In any case, last week's hijackers seem to have used weapons that would not have been picked up as threats by existing scanners. A really determined hijacker, notes Frank Taylor of the Aviation Security Centre at Cranfield University in Britain, could use almost any blunt object, or even a piece of in-flight cutlery, as a weapon. Already, some airlines have switched to plastic cutlery as a precautionary measure.
Faced with terrorists who may not be carrying weapons, and are travelling under their own names, another technology that might help to identify them is computer-assisted passenger screening (CAPS), which was first introduced by a number of American airlines in 1998. CAPS uses information from the reservation system, and a passenger's prior travel history, to select passengers for additional security procedures. It has been fiercely criticised by civil-liberties campaigners who accuse it of picking on members of particular ethnic groups or nationalities.
Besides, terrorists expect to be questioned at check-in, says Mr Taylor.
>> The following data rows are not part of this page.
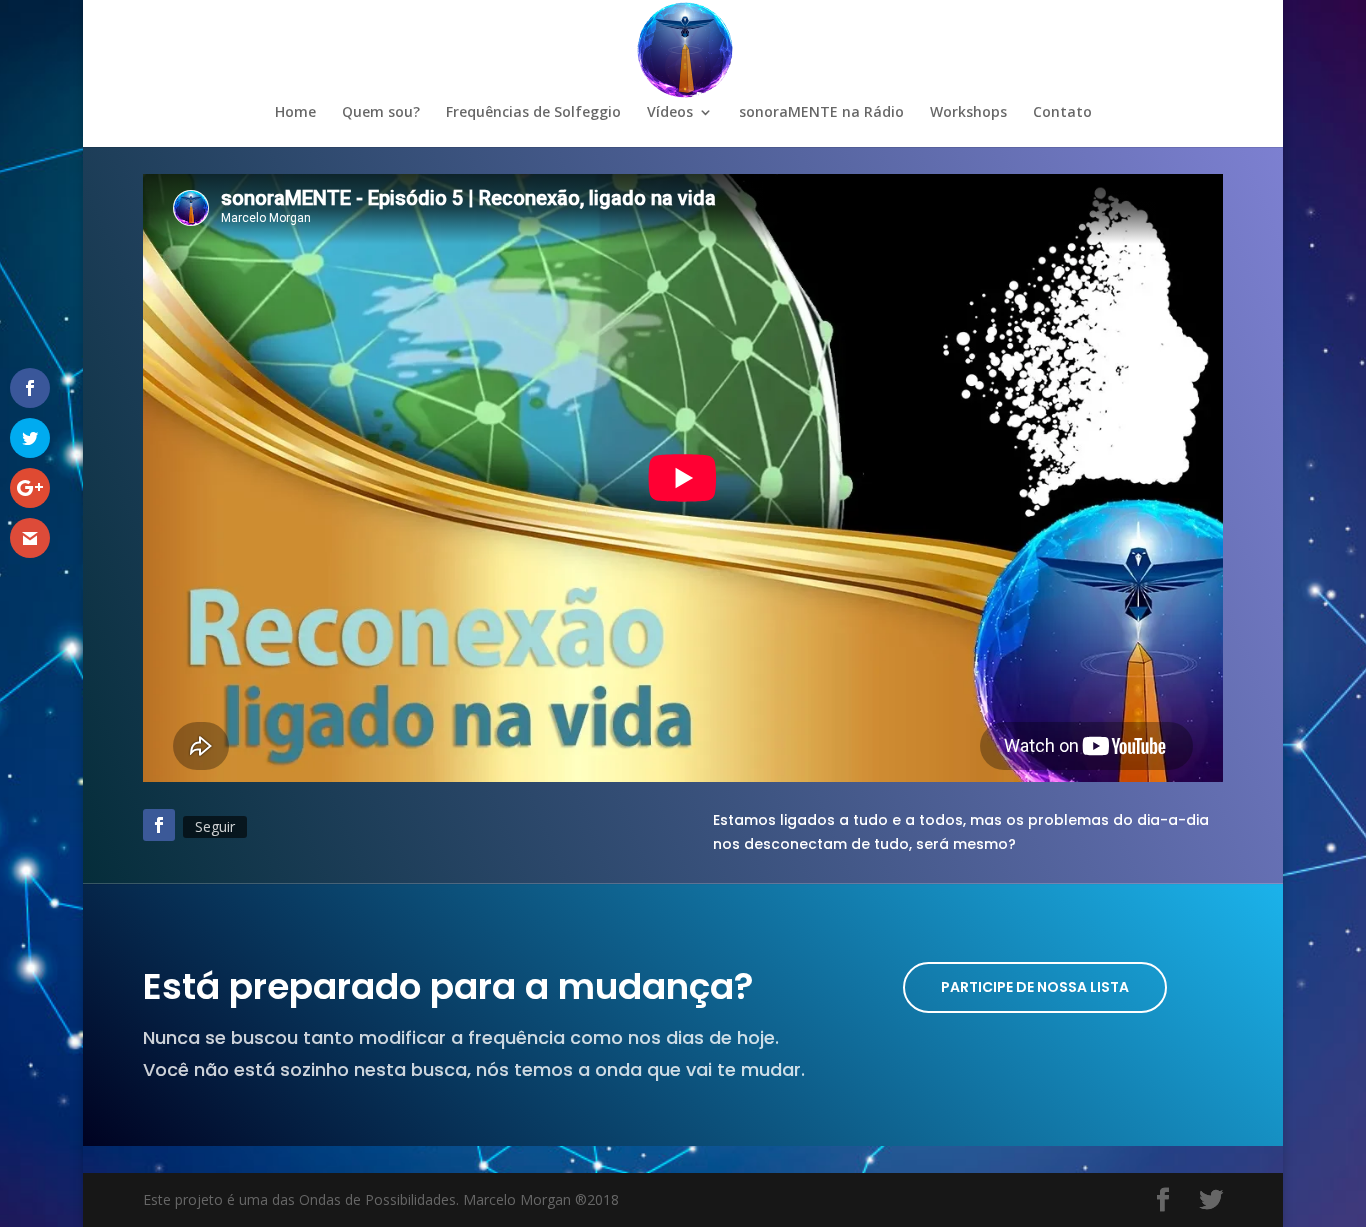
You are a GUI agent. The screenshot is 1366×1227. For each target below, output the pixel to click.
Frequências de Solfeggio (533, 113)
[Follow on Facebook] (159, 825)
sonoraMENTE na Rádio (821, 113)
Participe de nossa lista (1035, 987)
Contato (1062, 113)
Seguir (215, 826)
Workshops (968, 113)
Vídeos (670, 113)
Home (295, 113)
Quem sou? (381, 113)
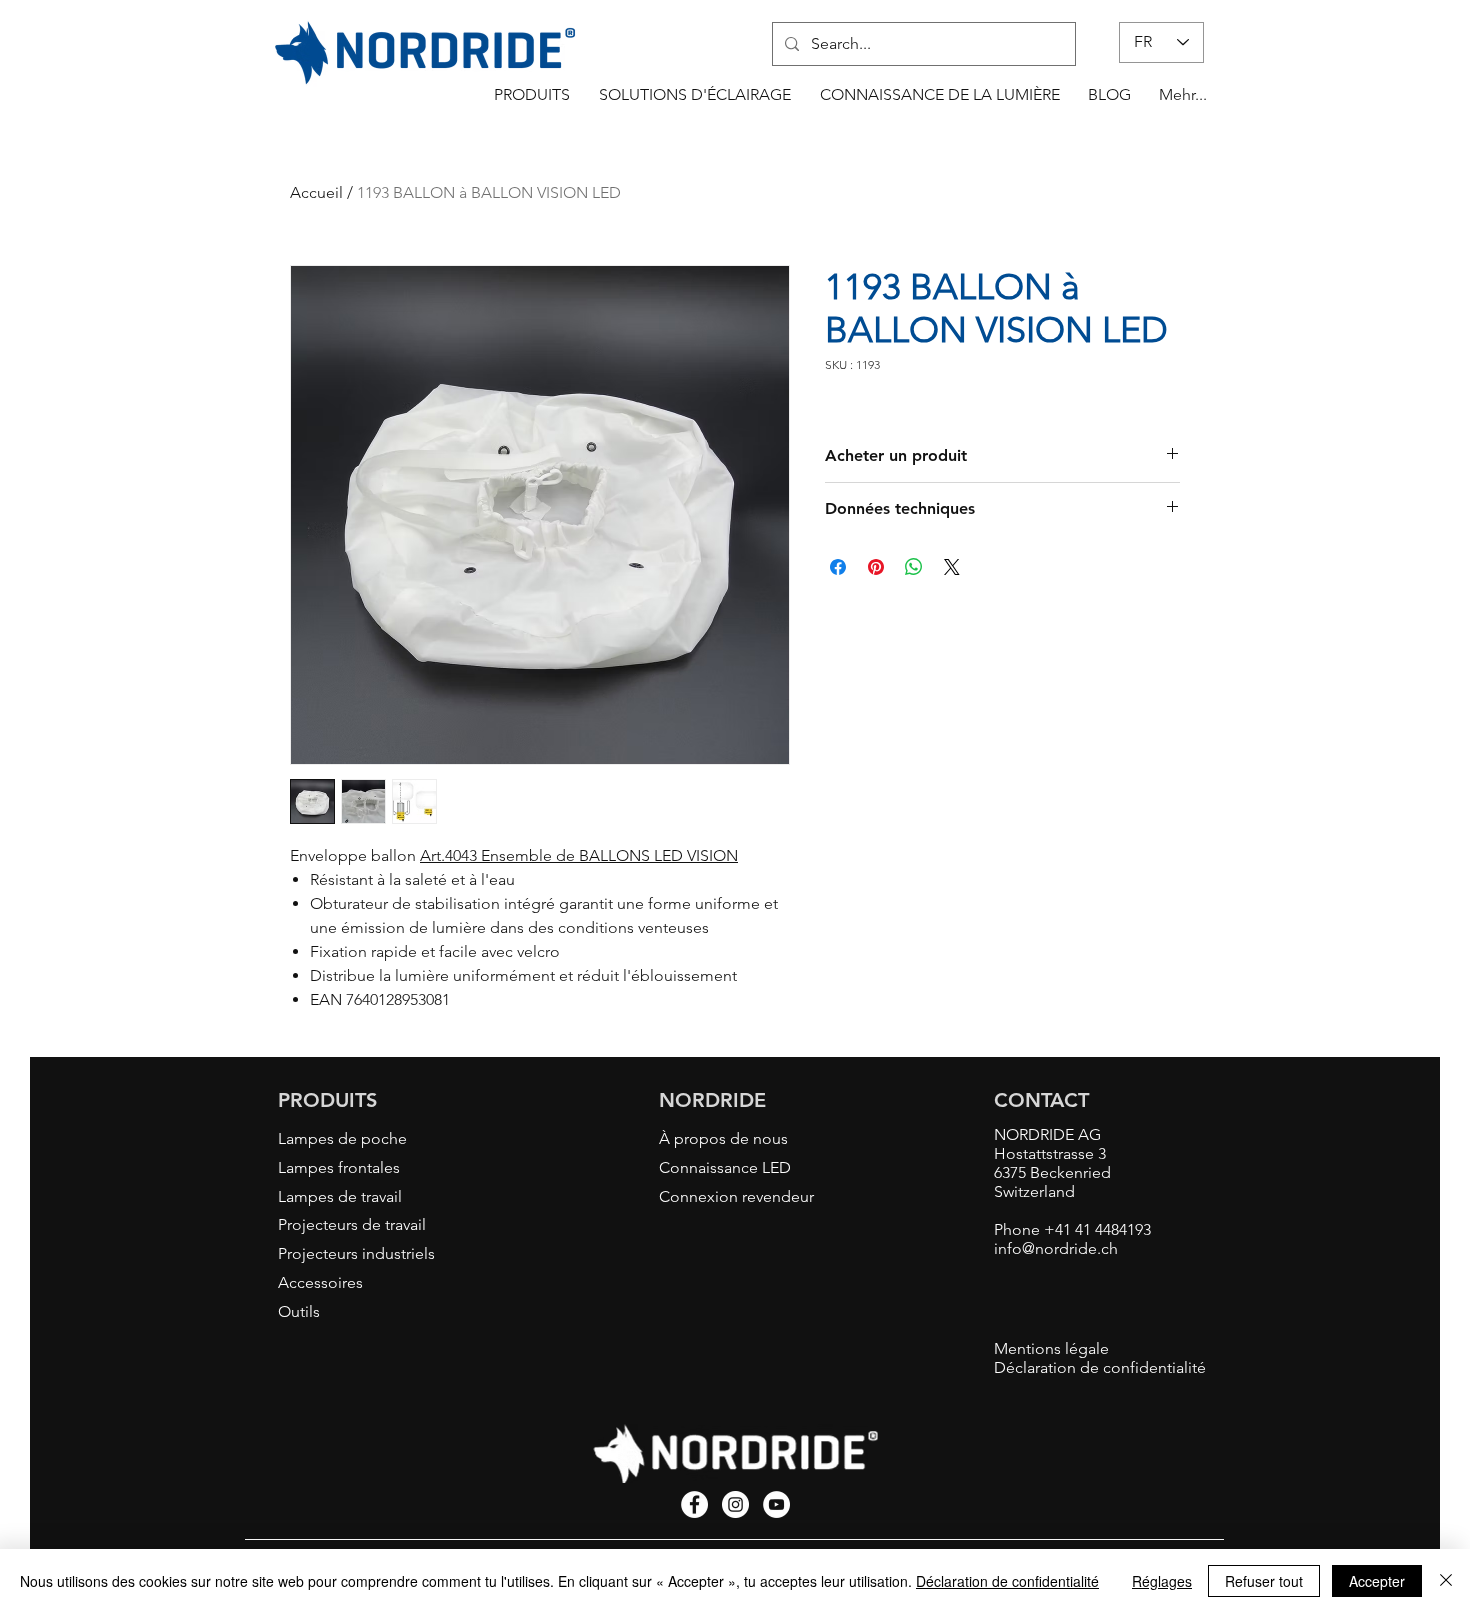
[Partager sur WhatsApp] (914, 567)
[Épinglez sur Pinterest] (876, 567)
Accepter (1377, 1581)
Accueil (316, 192)
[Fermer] (1446, 1581)
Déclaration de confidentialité (1007, 1581)
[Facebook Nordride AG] (694, 1504)
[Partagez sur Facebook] (838, 567)
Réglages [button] (1162, 1581)
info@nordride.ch (1056, 1248)
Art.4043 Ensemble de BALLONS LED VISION (579, 855)
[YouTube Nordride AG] (776, 1504)
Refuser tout (1264, 1581)
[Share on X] (952, 567)
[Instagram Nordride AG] (735, 1504)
He suggests that CCTV surveillance should be extended to cover passengers “away from areas where they expect to be observed”. Some of last week's hijackers were reported to have had an argument in the car park at Boston airport. But Mr Taylor admits that this process could not be automated. There would also be privacy implications, plus the usual accusations of bias.
If spotting terrorists on the ground is so hard, what can be done to make aircraft harder to hijack in the air? Again, there has been no shortage of suggestions. Robert Ayling, a former boss of British Airways, suggested in the Financial Times this week that aircraft could be commandeered from the ground and controlled remotely in the event of a hijack. The problem with this, says Mr Taylor, is that remote-control systems might themselves open aircraft up to hijacking by malicious computer hackers.
He suggests instead that automated landing systems should be modified so that, in the event of a hijack, the pilot could order his aircraft to land itself, with no option to cancel the command. Another idea is that existing collision-avoidance and terrain-avoidance systems could be modified to prevent aircraft from being crashed deliberately. But such proposals, says Chris Yates, an aviation-security expert at Jane's Defence Weekly, belong “in the realms of science fiction”. (Mr Yates advocates simpler, low-tech fixes, such as doing away with curbside and city-centre check-ins, and allowing only passengers to have access to departure gates.)
In short, for every quick fix, there is an unseen drawback. Clever gizmos can do only so much, and they may also provide a dangerous illusion of invulnerability. No matter how advanced the technology, it has to be backed up with skilled personnel and appropriate procedures. Until now, people's priorities when travelling have been convenience and price, not security. That may change. But the reality is that no technology can neutralise the threat of terrorism. Indeed, nothing ever can.